───── DATA PROVIDED ─────

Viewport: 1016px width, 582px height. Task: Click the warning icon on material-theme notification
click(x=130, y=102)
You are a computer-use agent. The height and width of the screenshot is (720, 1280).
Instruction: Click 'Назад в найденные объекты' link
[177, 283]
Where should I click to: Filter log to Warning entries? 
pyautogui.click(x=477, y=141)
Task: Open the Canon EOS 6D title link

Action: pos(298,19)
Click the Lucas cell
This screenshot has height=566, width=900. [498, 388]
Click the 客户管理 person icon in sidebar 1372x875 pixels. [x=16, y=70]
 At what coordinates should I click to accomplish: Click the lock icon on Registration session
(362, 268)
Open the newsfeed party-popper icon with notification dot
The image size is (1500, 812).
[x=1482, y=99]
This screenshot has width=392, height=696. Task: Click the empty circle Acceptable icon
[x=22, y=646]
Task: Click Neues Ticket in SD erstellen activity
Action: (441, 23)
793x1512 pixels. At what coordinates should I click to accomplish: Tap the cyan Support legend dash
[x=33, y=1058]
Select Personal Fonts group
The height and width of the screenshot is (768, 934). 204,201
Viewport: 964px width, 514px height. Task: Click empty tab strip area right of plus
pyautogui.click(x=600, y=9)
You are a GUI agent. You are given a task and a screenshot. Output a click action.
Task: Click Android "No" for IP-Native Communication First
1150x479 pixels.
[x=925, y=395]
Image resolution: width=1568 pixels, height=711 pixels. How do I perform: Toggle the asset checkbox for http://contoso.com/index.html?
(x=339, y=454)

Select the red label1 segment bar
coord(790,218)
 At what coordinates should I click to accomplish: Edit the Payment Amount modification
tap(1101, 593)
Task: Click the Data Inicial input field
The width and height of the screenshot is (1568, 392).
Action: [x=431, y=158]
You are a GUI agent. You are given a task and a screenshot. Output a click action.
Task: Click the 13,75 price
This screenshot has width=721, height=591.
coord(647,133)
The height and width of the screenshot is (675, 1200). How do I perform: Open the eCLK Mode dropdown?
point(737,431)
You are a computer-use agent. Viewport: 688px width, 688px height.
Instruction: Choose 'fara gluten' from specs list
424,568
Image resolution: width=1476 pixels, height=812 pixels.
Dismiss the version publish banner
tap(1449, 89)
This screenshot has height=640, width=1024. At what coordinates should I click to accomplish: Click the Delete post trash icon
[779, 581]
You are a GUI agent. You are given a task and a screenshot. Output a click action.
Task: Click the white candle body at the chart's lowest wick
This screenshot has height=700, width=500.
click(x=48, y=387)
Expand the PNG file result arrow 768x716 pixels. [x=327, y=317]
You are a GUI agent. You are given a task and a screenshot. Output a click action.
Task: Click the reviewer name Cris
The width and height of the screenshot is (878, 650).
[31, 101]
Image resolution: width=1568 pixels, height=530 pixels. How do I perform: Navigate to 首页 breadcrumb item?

─────

Rewrite the listing above as a Markdown table with the columns Row and Line, one row per line, numbered in order and skipping blank lines.

**COMPLETED TASK:**
| Row | Line |
|---|---|
| 1 | Viewport: 1016px width, 582px height. Task: Click the warning icon on material-theme notification |
| 2 | click(x=130, y=102) |
| 3 | You are a computer-use agent. The height and width of the screenshot is (720, 1280). |
| 4 | Instruction: Click 'Назад в найденные объекты' link |
| 5 | [177, 283] |
| 6 | Where should I click to: Filter log to Warning entries?  |
| 7 | pyautogui.click(x=477, y=141) |
| 8 | Task: Open the Canon EOS 6D title link |
| 9 | Action: pos(298,19) |
| 10 | Click the Lucas cell |
| 11 | This screenshot has height=566, width=900. [498, 388] |
| 12 | Click the 客户管理 person icon in sidebar 1372x875 pixels. [x=16, y=70] |
| 13 |  At what coordinates should I click to accomplish: Click the lock icon on Registration session |
| 14 | (362, 268) |
| 15 | Open the newsfeed party-popper icon with notification dot |
| 16 | The image size is (1500, 812). |
| 17 | [x=1482, y=99] |
| 18 | This screenshot has width=392, height=696. Task: Click the empty circle Acceptable icon |
| 19 | [x=22, y=646] |
| 20 | Task: Click Neues Ticket in SD erstellen activity |
| 21 | Action: (441, 23) |
| 22 | 793x1512 pixels. At what coordinates should I click to accomplish: Tap the cyan Support legend dash |
| 23 | [x=33, y=1058] |
| 24 | Select Personal Fonts group |
| 25 | The height and width of the screenshot is (768, 934). 204,201 |
| 26 | Viewport: 964px width, 514px height. Task: Click empty tab strip area right of plus |
| 27 | pyautogui.click(x=600, y=9) |
| 28 | You are a GUI agent. You are given a task and a screenshot. Output a click action. |
| 29 | Task: Click Android "No" for IP-Native Communication First |
| 30 | 1150x479 pixels. |
| 31 | [x=925, y=395] |
| 32 | Image resolution: width=1568 pixels, height=711 pixels. How do I perform: Toggle the asset checkbox for http://contoso.com/index.html? |
| 33 | (x=339, y=454) |
| 34 | Select the red label1 segment bar |
| 35 | coord(790,218) |
| 36 |  At what coordinates should I click to accomplish: Edit the Payment Amount modification |
| 37 | tap(1101, 593) |
| 38 | Task: Click the Data Inicial input field |
| 39 | The width and height of the screenshot is (1568, 392). |
| 40 | Action: [x=431, y=158] |
| 41 | You are a GUI agent. You are given a task and a screenshot. Output a click action. |
| 42 | Task: Click the 13,75 price |
| 43 | This screenshot has width=721, height=591. |
| 44 | coord(647,133) |
| 45 | The height and width of the screenshot is (675, 1200). How do I perform: Open the eCLK Mode dropdown? |
| 46 | point(737,431) |
| 47 | You are a computer-use agent. Viewport: 688px width, 688px height. |
| 48 | Instruction: Choose 'fara gluten' from specs list |
| 49 | 424,568 |
| 50 | Image resolution: width=1476 pixels, height=812 pixels. |
| 51 | Dismiss the version publish banner |
| 52 | tap(1449, 89) |
| 53 | This screenshot has height=640, width=1024. At what coordinates should I click to accomplish: Click the Delete post trash icon |
| 54 | [779, 581] |
| 55 | You are a GUI agent. You are given a task and a screenshot. Output a click action. |
| 56 | Task: Click the white candle body at the chart's lowest wick |
| 57 | This screenshot has height=700, width=500. |
| 58 | click(x=48, y=387) |
| 59 | Expand the PNG file result arrow 768x716 pixels. [x=327, y=317] |
| 60 | You are a GUI agent. You are given a task and a screenshot. Output a click action. |
| 61 | Task: Click the reviewer name Cris |
| 62 | The width and height of the screenshot is (878, 650). |
| 63 | [31, 101] |
| 64 | Image resolution: width=1568 pixels, height=530 pixels. How do I perform: Navigate to 首页 breadcrumb item? |